The US ECAR study has just released its fifth study of undergraduate students and information technology, the EDUCAUSE Center for Applied Research (ECAR) seeks to more fully understand today’s undergraduate students’ varied use of skills and experiences with IT. "The ECAR Study of Undergraduate Students and Information Technology, 2008 analyzes the responses of 27,317 freshmen, seniors and community college students at 98 colleges and universities from a Web-based survey, as well as findings from focus group discussions.
Among the findings:
More than 80 percent of respondents own laptops, 53.8 percent own desktops, and one-third own both a laptop and a desktop.
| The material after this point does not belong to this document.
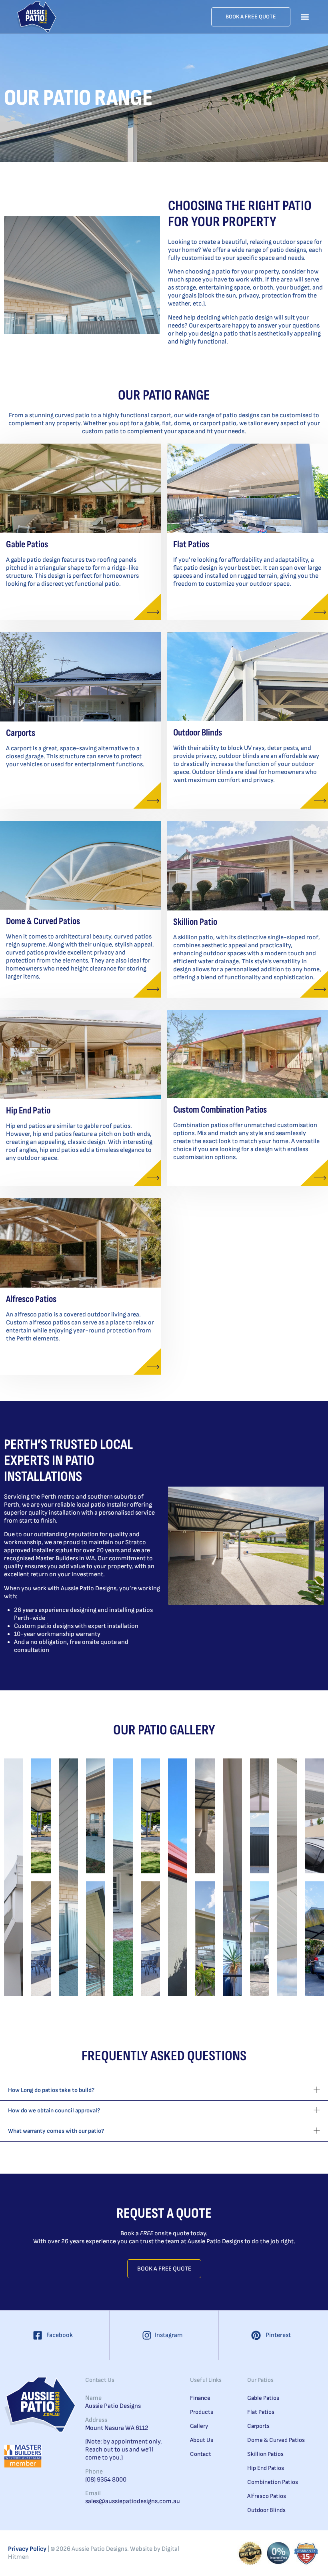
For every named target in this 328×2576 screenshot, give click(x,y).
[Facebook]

Laptop ownership increased from 65.9 percent in 2006 to 82.2 percent in 2008. Freshmen respondents are entering college with new laptops in hand-this year 71.1 percent have a laptop less than one year old. Ownership of Internet-capable cell phones is also on the rise, now owned by 66.1 percent of respondents. Most respondents, however, do not yet take advantage of the Internet capability, citing high cost, slow response and difficulty of use as primary reasons. Despite barriers to use, almost one-fourth of respondents access the Internet from a cell phone or PDA at least monthly, and 17.5 percent do so weekly or more often.
Respondents report spending an average 19.6 hours per week actively doing online activities for work, school or recreation, and 7.4 percent spend more than 40 hours per week doing so. Almost all students surveyed use the college or university library Web site (93.4 percent) and presentation software (91.9 percent). Also used by most students are spreadsheets (85.9 percent), social networking sites (85.2 percent), text messaging (83.6 percent) and course management systems (82.3 percent). About one-third of respondents report using audio-creation or video-creation software and 73.9 percent use graphics software (Photoshop, Flash, etc.). Almost one-third engage in online multiuser computer games (World of Warcraft, EverQuest, poker, etc.) and about 1 in 11 respondents (8.8 percent) report using online virtual worlds (Second Life, etc.). Students are interactive on the Web, with more than one-third contributing content to blogs, wikis, and photo and video Web sites. Over 85 percent of respondents report using social networking sites. The striking change over the last two years was in how many respondents now use social networking sites on a daily basis, from 32.8 percent in 2006 to 58.8 percent in 2008".
ODD BOOK TITLE
I knew 3,000 lunatics by Victor Small. New York. Farrar and Rinehart 1935
This is not quite the book, reports Libraries Australia but "an interesting result all the same".
QUOTE OF THE WEEK
"It takes a great deal of history to produce a little literature". Henry James.
Perhaps relevant to the recent literary history wars!